You really do not like me if you think that I can use Axil as a source :D .
Sorry, his posts have been the only place I have heard it.
Then he wrote: This was stated by Rossi itself in one of his first TV interview. I missed it the first time I heard it but I catch it back a few weeks later while viewing it again.
(Itself?) Well I guess I have to take your word for it since I don't speak Italian, no wait, I'm not supposed to take... :wink:
This is somewhat strange since his US Patent application states copper walls.
Then he wrote:
KitemanSA wrote:
Then he wrote:The water flows only outside and only gets in contact with the external walls of the reactor chamber.
Source?
This was also mentioned by Rossi many times (that the reactor chamber was sealed) but you can get to it also by logic.
They are putting Hydrogen gas inside the reaction chamber and sealing off the valves. If water was allowed to enter the chamber the hydrogen will flow outside immediately.
Does it NECESSARILY follow that the heat is deposited in the reactor chamber? High energy carriers often pass thru a lot of stuff before depositing the energy.
Then he wrote:
KitemanSA wrote:
Then he wrote: Hence the thermal flow goes from the inside (MaxT) to the outside wall of the reactor chamber (MaxT-dT).
Assumption? Where did this come from?
Well, if you have a hot side the thermal gradient will move toward the cold side. Or maybe I am not understanding your doubt.
My question was more like the above, does it NECESSARILY follow that the heat is deposited in the reactor chamber and not further out.
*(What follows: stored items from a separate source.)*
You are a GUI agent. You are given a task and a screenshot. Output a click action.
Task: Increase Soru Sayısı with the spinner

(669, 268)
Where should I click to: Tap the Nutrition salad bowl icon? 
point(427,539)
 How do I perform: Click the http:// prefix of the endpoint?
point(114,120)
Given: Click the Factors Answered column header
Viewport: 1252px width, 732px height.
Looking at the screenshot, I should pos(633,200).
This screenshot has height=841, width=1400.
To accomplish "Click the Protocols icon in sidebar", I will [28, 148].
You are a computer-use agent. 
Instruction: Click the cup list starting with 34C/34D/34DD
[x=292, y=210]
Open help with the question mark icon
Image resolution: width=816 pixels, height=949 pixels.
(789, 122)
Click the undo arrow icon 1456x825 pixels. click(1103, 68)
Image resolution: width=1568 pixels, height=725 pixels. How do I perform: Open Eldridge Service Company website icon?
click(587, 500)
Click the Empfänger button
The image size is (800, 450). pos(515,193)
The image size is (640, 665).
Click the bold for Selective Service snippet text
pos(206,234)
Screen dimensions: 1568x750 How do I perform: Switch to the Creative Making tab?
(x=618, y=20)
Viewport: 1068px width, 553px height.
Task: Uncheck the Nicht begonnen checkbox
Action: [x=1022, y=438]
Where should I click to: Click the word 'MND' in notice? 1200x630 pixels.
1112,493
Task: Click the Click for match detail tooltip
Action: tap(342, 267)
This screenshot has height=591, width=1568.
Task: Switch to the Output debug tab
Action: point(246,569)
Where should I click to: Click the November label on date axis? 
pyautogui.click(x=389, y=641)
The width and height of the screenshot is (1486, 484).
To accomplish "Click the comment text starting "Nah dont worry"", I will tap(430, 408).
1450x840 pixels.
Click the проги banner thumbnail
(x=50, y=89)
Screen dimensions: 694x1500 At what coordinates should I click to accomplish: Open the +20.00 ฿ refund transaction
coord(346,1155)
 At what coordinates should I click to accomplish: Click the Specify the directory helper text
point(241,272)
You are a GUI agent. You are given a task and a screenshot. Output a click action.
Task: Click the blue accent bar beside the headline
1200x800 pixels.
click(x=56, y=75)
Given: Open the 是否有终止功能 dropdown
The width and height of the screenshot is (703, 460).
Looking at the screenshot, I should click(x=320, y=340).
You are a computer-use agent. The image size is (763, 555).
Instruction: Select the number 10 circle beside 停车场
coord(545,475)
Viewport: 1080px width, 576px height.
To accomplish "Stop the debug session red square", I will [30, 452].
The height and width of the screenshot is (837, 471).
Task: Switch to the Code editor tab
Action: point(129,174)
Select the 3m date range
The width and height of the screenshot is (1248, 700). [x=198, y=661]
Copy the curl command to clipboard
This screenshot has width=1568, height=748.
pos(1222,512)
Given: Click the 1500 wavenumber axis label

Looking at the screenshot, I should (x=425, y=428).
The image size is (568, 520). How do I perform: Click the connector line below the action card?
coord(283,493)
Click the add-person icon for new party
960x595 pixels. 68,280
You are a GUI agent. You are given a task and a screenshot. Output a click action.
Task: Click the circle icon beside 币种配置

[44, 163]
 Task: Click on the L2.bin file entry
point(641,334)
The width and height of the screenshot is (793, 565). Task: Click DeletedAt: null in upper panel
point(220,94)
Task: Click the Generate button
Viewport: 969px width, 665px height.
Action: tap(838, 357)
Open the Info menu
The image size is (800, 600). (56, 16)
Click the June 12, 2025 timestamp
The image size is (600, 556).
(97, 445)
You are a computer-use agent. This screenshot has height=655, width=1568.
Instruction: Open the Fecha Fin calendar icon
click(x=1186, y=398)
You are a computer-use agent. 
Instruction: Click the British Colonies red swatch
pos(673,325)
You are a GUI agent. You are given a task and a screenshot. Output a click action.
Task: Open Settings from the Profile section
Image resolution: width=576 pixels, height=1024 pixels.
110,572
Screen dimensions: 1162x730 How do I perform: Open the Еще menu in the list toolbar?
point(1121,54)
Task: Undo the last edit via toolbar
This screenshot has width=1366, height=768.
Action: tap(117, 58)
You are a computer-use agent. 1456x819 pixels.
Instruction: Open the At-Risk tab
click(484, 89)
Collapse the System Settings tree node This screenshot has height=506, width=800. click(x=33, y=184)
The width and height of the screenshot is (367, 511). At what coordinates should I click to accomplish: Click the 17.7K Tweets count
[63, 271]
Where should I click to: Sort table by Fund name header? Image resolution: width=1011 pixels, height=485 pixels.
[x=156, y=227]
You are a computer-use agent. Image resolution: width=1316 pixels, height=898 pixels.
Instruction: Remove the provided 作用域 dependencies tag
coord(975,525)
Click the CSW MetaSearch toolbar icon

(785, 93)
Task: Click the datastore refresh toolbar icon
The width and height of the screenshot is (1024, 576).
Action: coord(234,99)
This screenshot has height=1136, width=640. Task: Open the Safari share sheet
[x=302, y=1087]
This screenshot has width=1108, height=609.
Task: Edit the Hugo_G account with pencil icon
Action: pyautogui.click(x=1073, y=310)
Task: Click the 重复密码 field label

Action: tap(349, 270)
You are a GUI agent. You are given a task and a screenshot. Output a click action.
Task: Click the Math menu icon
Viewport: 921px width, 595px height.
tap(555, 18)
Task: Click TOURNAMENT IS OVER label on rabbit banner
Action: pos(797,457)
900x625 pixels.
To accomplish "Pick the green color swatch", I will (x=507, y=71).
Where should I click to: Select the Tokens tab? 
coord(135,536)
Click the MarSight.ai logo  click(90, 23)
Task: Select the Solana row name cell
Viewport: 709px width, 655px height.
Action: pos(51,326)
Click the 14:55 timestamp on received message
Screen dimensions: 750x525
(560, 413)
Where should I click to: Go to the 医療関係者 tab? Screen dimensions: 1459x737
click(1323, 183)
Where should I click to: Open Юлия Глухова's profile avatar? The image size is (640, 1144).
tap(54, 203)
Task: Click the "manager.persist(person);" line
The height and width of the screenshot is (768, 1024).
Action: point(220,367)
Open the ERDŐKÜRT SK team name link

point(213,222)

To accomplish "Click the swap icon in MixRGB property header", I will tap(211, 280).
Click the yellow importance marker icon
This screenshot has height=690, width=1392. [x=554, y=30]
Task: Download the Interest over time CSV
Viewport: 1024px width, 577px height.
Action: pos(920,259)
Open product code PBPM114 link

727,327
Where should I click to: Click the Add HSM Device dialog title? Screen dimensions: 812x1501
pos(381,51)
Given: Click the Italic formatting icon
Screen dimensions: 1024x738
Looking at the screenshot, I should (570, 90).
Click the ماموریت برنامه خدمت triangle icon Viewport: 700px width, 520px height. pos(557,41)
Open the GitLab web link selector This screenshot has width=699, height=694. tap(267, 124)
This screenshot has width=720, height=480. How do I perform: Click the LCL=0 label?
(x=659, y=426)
After all, in the USPatent, the chamber was bathed in boron or borated water so if the energy is coming out as neutrons, it would be deposited there, OUTSIDE the chamber, not in the reactor itself. Similarly, HRE and UV may pass thru the Ni, thru the walls of the Ni chamber (reactor chamber) and deposit their energy in a structure past a water bath.
Then he wrote:
KitemanSA wrote:
Then he wrote: According Rossi you can get steam up to 500'C, hence the reactor temperature cannot be lower than that.
Geez I hope you can or Polywell will NEVER work with superconducting magnets.
Oh come one, magnets are immersed into a cooling medium. Do you see any in the Rossi reactor? You can't really bring this as a counter argument.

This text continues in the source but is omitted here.